Rollup Ingestion on weighted metric

Hi guys! I might have a silly question, but can’t fina an answer…

I have data in csv file similar like this:

date       | ad_network_id | ads_impressions| ads_revenue | ecpm
----------------------------------------------------------------
2021-12-20 |            10 |           2343 |      543.15 | 5.4
2021-12-20 |            10 |           3453 |      343.12 | 3.1
2021-12-20 |            10 |          12543 |       353.9 | 8.1

date is timestamp
ad_network_id is long

and then we have metrics:
ads_impressions as longSum
ads_revenue as doubleSum

My problem is ecpm… how ecpm can be a metric if I want it to be weighted by impressions?
Like: ecpm = ecpm*ads_impressios/total_impressions

After rollup I want my data to look like this:

__time     | ad_network_id | ads_impressions| ads_revenue | ecpm
----------------------------------------------------------------
2021-12-20 |            10 |          18339 |     1240.17 | 6.8136

In this example ecpm formula:

ecpm = 5.4*2343/18339 + 3.1*3453 /18339 + 8.1*12543 /18339

How can I make this kinda metric rollup? Any advice would be appreciated :slight_smile:

Thank you

Here is a first approach to get the result at query time, if this helps at all:

WITH r AS (
  SELECT __time, ad_network_id, SUM(ads_impressions) AS sum_impressions
  FROM ecpm
  GROUP BY 1, 2
)
SELECT t.__time, t.ad_network_id, SUM(ecpm * t.ads_impressions / r.sum_impressions)
FROM ecpm t JOIN r ON (t.__time = r.__time) AND (t.ad_network_id = r.ad_network_id)
GROUP BY 1, 2

Depending on the size of the tables involved, this might need some tuning to work.

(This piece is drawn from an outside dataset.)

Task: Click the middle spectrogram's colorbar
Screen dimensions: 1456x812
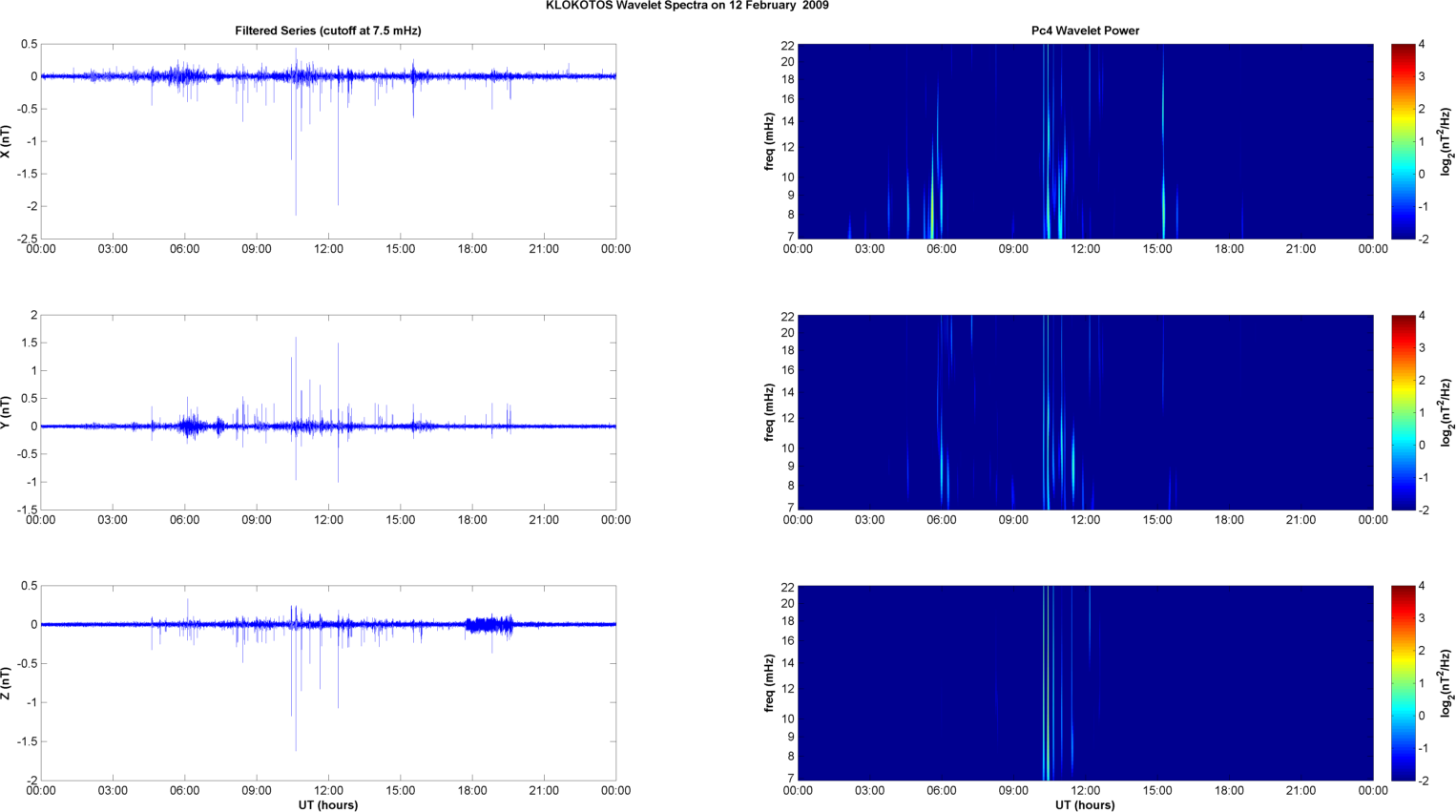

I doubt that you can make this work at ingestion time. What happens if your rollup is not perfect? All your numbers would be off because you would be dividing by a partial sum only.

1 Like

Been googling all day :smiley: could not find any way to do it at ingestion time…

Know for sure making ecpm a doubleSum metric does not work… that only sums ecpm, which is not what I need…

Tried different transforms, but there is just no way to get full sum of impressions (or at least not as I know right now…)

Yes, the only option is just leave ecpm as a dimension & do it at query time. Your query @Hellmar_Becker does work, but I thought I can reduce storage footprint by reducing those three rows into one row… (in production its not gonna be 3 rows, but thousands…)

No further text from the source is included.